I decided that the Warwick - Toowoomba area may fire later in the day. That area is superb chasing territory. There was constant static on the AM radio. At Tenterfield it was much warmer and winds back to NW, I called in at the local library to determine just where these storms were. To my horror they were already well past Toowoomba ( another 90 mins away ) and were moving NE rapidly.
I wasted no time and headed NE too. From Stanthorpe to Warwick in Queensland, the highway drops from the high plateau down onto the Darling Downs. I knew that the weather would be different. I knew that the low based congestus would clear. This much was correct, however as I dropped altitude the wind picked up from the SW and a stable flat layer of strato cumulus was revealed to the west. There was not a chance of activity here now.
At Toowoomba at noon I once again looked at the radar and lightning tracker, already the storms were pushing towards Bundaberg. I now knew I did not have a hope in hell of catching these. To rub salt into the wounds a severe storm advice was issued for the Capricorn area. Looking back at the radar I noticed that in NE New South Wales a few weak storms were forming on the ranges.
I headed from Toowoomba bound for NE NSW, a good two hours away. About 50 kms short of the coast, the stable SW wind gave back way to humid NE conditions. Large cumulus had just recently cleared the coast and lay just seaward. There was some development over the border ranges too, and this provided me a weak storm with very heavy rain near Coolangatta on the state border. At Murwillumbah there was a congestus line to the SW, some of this was showing weak glaciation. There were storms in NE NSW, but would I get one ?
I passed under the congestus line just south of Murwillumbah. I then noticed that the wind had changed to SE. This was actually the frontal line.
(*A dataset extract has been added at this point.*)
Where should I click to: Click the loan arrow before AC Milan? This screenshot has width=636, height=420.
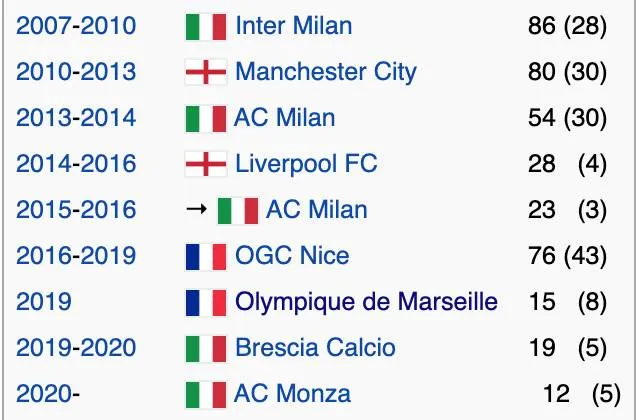pyautogui.click(x=197, y=210)
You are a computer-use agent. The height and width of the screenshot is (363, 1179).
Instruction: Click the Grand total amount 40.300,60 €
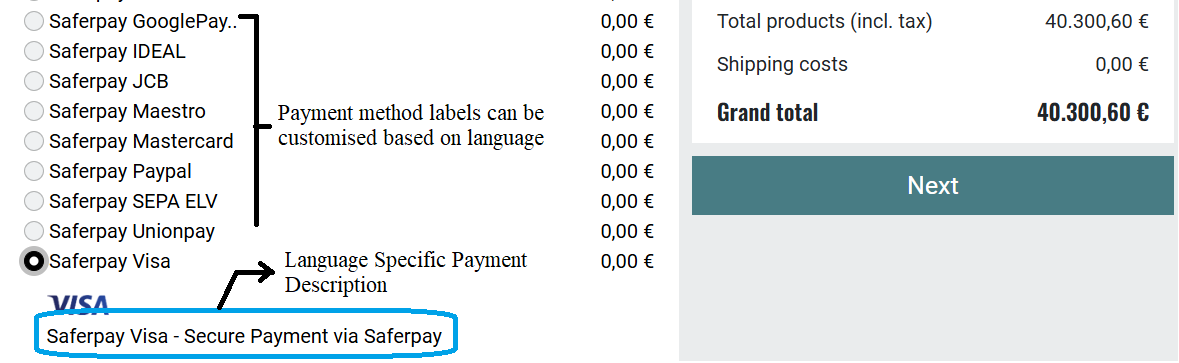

The same line that had passed through Warwick in the morning was only just affecting the border, strange indeed but all perfectly explained by the synoptic chart.
I decided that any activity in this was bound to be very weak, and with much stratocumulus now streaming in from the south I kept heading that way too.
Sunset at Grafton provided a nice scene, not the bold red sunset like yesterday, but a more subdued, but pleasant view.
I decided that Coffs Harbour would be the stay for the night. I noticed too that despite the fact that the SE change was now well established that there was still congestus forming along the ranges. I also knew that the ranges came right to Coffs Harbour's doorstep. I thought that if nothing else it would be raining there.
As I neared Coffs sure enough the heavy rain started, but imagine my surprise when lightning flashed ahead.
The storm was not particularly active, lightning perhaps once every 30 seconds, but the rain was torrential. A fitting end for the day.
As I checked into my motel a close CG banged, the motel proprietor did not even bat an eyelid. I thought to myself it is probably a common sound in Coffs Harbour.